### Task prompt
Please rewrite the data from the line that has "Viewport: 968px width, 474px" through the end, changing "dropdown" to "menu" and leaving everything else as it is.

### Data entries
- - -

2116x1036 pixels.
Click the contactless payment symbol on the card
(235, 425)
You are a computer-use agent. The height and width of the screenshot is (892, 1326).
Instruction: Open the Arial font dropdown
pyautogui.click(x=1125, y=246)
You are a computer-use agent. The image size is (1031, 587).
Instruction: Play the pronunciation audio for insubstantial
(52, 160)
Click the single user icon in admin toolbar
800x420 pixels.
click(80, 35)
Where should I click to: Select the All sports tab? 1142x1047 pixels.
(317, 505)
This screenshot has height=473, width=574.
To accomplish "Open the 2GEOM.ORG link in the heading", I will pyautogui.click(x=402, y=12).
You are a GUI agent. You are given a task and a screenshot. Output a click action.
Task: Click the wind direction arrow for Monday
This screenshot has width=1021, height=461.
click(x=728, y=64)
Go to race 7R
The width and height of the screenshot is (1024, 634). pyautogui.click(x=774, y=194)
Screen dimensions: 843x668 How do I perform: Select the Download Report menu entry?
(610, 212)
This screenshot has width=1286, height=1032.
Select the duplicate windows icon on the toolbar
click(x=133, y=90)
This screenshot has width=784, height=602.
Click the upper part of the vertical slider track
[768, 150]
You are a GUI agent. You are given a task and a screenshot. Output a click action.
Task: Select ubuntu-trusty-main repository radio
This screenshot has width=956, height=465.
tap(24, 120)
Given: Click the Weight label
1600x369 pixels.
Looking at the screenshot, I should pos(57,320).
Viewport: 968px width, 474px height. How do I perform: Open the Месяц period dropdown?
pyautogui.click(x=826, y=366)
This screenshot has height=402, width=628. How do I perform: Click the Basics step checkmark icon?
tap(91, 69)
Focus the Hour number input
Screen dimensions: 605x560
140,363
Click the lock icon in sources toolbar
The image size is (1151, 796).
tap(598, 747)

- - -

### Written answer
Viewport: 968px width, 474px height. How do I perform: Open the Месяц period menu?
pyautogui.click(x=826, y=366)
This screenshot has height=402, width=628. How do I perform: Click the Basics step checkmark icon?
tap(91, 69)
Focus the Hour number input
Screen dimensions: 605x560
140,363
Click the lock icon in sources toolbar
The image size is (1151, 796).
tap(598, 747)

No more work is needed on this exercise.